Smashing up the Grand Piano |
by Martin Alexander
In Grandma's house when we arrived on leave the grand piano yawned and woke from two years' sleep and bared its gleaming teeth – black-gapped and white – sprawled out, a friendly beast across the sunny parlour floor.
There was a box of sandstone bricks for building castles by the fire. We had a satisfying way of making thunder for our cannon with a fist of lower keys until the staircase thundered too with Mummy's tread: "Don't touch it!" and we stopped.
The whole house hummed the taut strings' tune when Daddy played sonatas on our last night in that room – every note touched lovingly like trembling light and air – and Mummy leaned with eyes that gleamed and smiled that wicked smile behind the curtain of her hair.
When Grandma died the grand piano swelled its bulk to fill the tiny Highgate flat, absorbed the little light and bullied all the crowded room.
Its lid was weighted shut with books and wedding photographs - my mum and dad both still alive in black and white, the old ones dead and fading faintly into yellow like the pegs that filled the grand piano's wide and sulky mouth.
At the end of one summer mum was sick and no-one came to tune the strings.
Father banged out booming muffled thunder - angry rock and shaky ragtime tunes, the bloody pedal held down far too long.
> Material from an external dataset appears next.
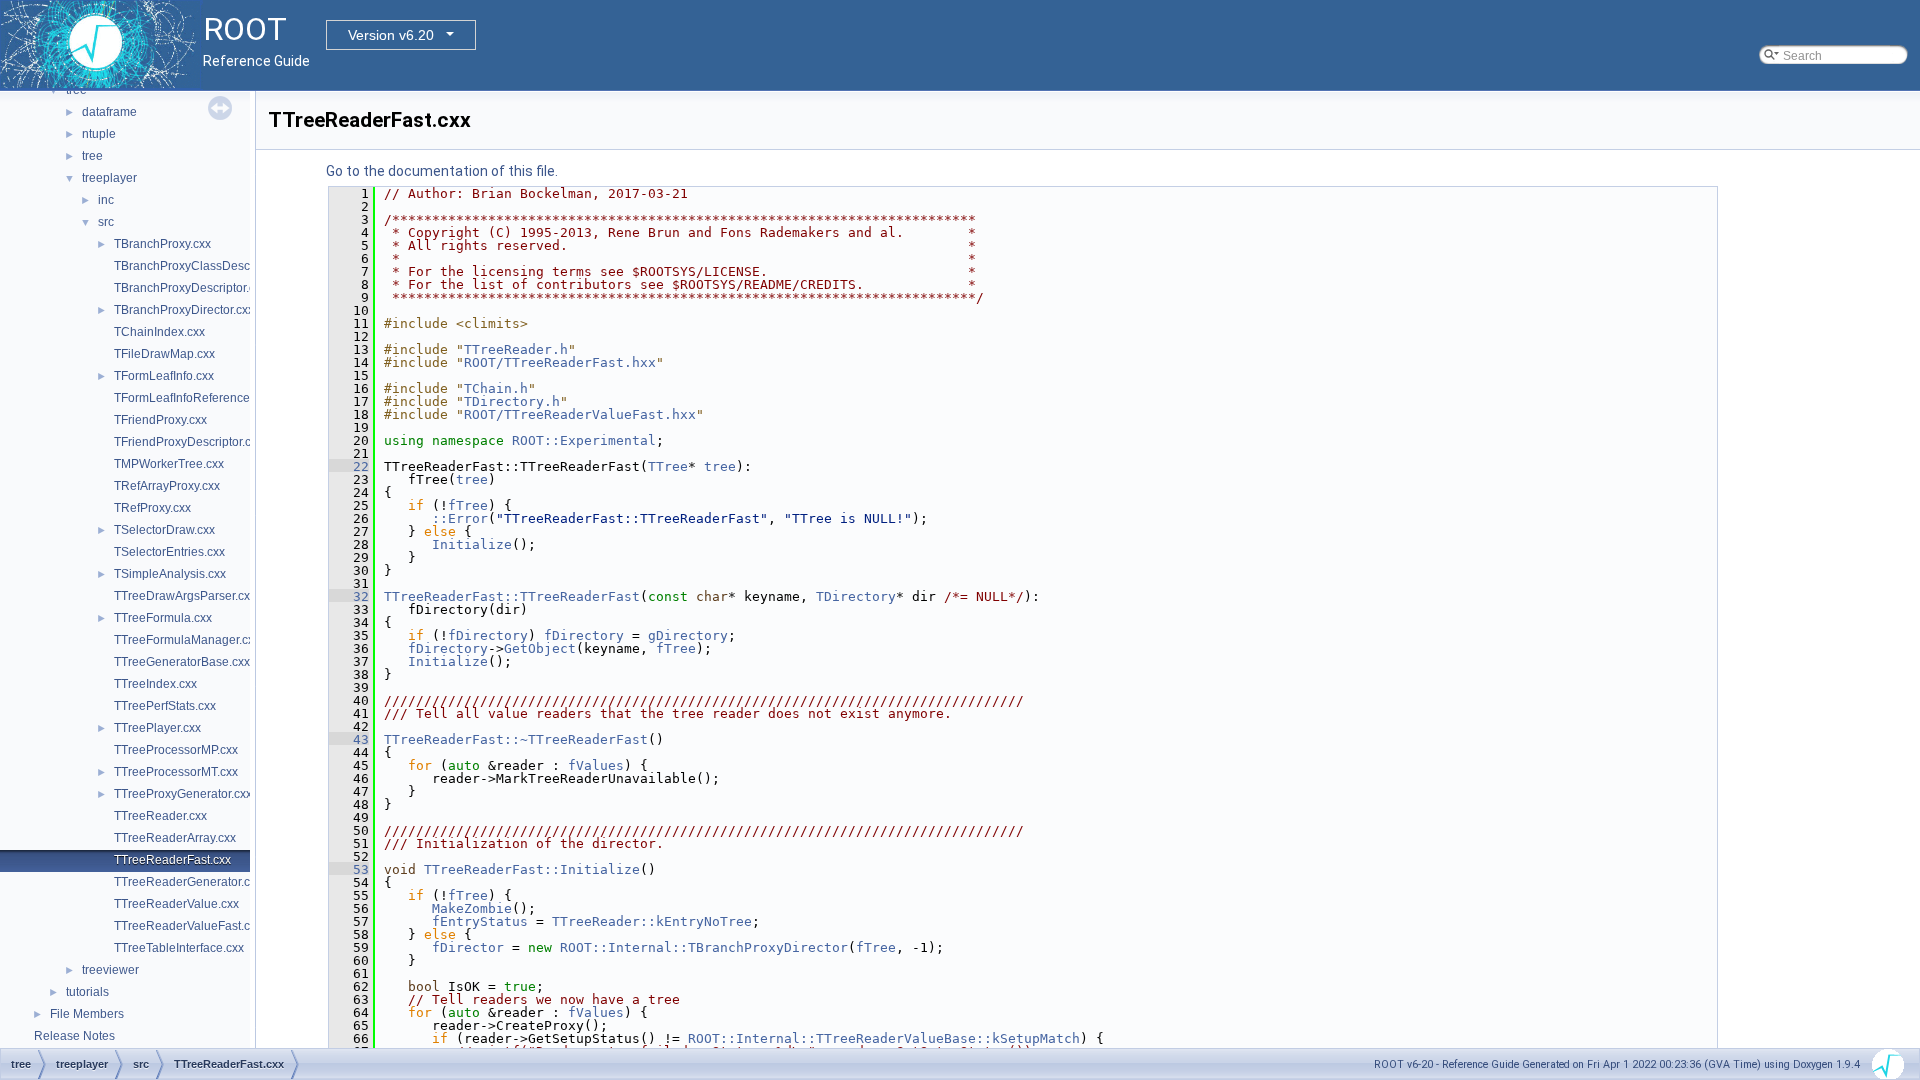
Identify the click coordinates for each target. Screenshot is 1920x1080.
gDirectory (688, 635)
And then the music stopped.
My mother died that English spring, the age I am today. My father went abroad to work. We cleared the flat. The bits and books were taken home, or sold or carried to the skip that we had hired. We drank. The old piano - Boosey - had a name that fit the time but no-one wanted it or had the room.
Some smudgy men appeared and fingered what was left. They wanted fifty quid we did not have to haul it down the path. They'd take it to the tip, or so they said. It stayed.
At first it was screwdrivers and blisters on our palms. The lids. The legs and pedal spindles. The body on the floor and all the length of keys and hammers dragged and twisted out and lugged along the path. Varnish thick with polish, immaculate for all those years - clawed. Then other hammers and a borrowed saw. We smashed it up.
I keep with me a dozen stubs of keys – a memory like my mother's jaundiced skin.
The night before she died her eyes were closed and thunder – really – rolled far off. Of all the many light and loving words she spoke only the last three remain: "Don't touch me".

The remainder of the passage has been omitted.